Great scott! It’s time for government to catch up to the futureBy Tim West, Programme Manager on
That movie was an insight into what people in the 80s thought 30 years into the future might look like. So, how perspicacious was it?
Well, it predicted eyewear that could act as a camera and a phone, and video conversations were a staple of interaction. Today we have Google Glass and, love it or hate it, the selfie stick, along with Skype and a myriad of other ways to video chat. It also predicted hovercams, which have been brought to life in the present in the form of personal drones. Other predictions, such as the Scenery Channel, fingerprint recognition and ‘smart’ clothing are all with us in some shape or form. Even the tantalising, but seemingly far-fetched, hoverboard is now making its presence felt, with several companies, such as Lexus, debuting prototypes.
All things considered, the technology predictions weren’t far off. But what about the social and government predictions?
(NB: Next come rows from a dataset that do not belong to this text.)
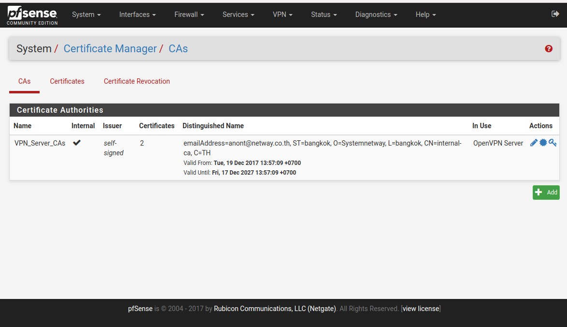Screen dimensions: 567x327
Task: Click the pfSense Community Edition logo
Action: coord(32,15)
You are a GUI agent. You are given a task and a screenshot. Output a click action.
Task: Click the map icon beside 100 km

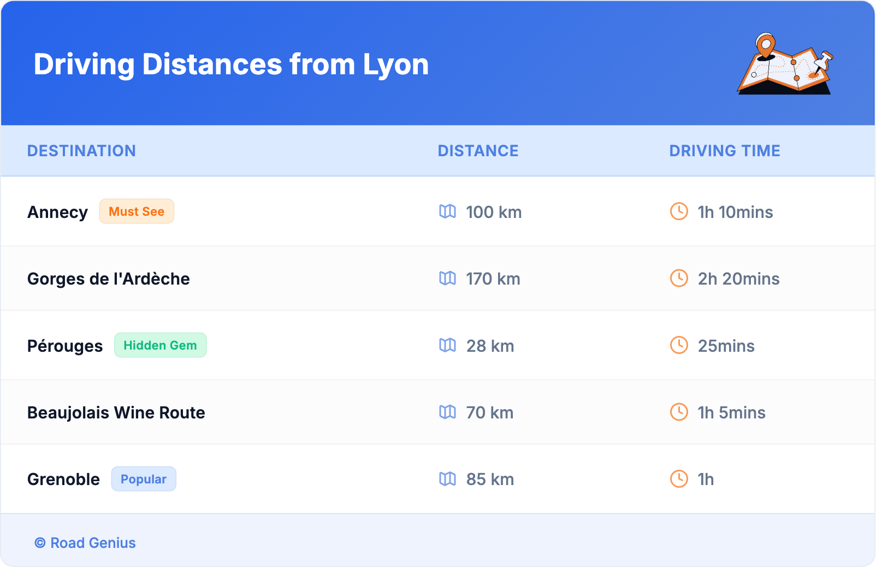[447, 211]
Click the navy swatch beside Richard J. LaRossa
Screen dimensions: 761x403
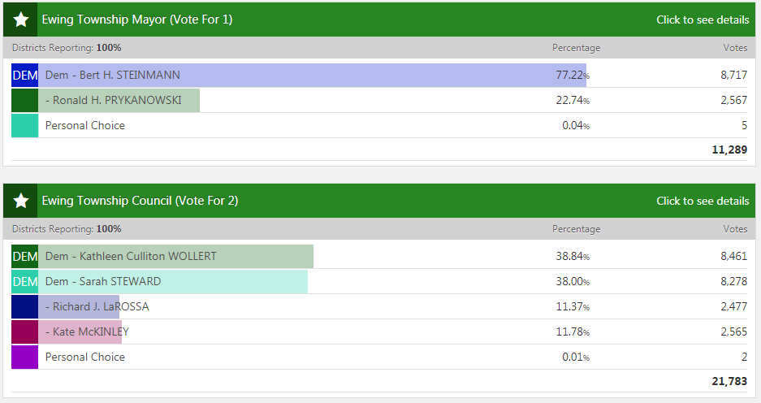pos(24,307)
If we were living in 1985 and wondering about 2015, what would we have imagined the interactions between citizen and government have looked like?
I asked a few people this question and generally everyone thought the following would have been possible by now:
- Tax returns would be automatically calculated using big data analytics
- Car registration renewals would be automatically processed – no more need to sign a form and send it in.
- Voting would be done on my iPhone using fingerprint recognition for verification
- Childcare benefits would be automatically calculated and paid
It seems to me that we have achieved so much over the last 30 years in the consumer space, but government is really lagging behind – failing to use currently available technology to automate routine interactions with their customers, the citizens. If you need more proof, last week the Digital Transformation Office (part of the Prime Minister’s Office) released its programme and said that 2.5 million Australians (that’s about 1 in 8 of us) look up government information and services online each month, but a staggering 55% (that’s over a million Australians a month) were disappointed with the experience.
Imagine if a retailer disappointed 55% of its customers? It’s quite easy to imagine what would happen, and happen quickly!
Here at Oxygen, a DXC Technologies Company we are setting out to do something about this. Thirty years from now we want to be voting on our mobile while travelling to our next engagement in a self-driving car. Sure, we may still need roads, but let’s make sure the limits of technology are the constraining factor on our interactions with government, not the lack of technology adoption.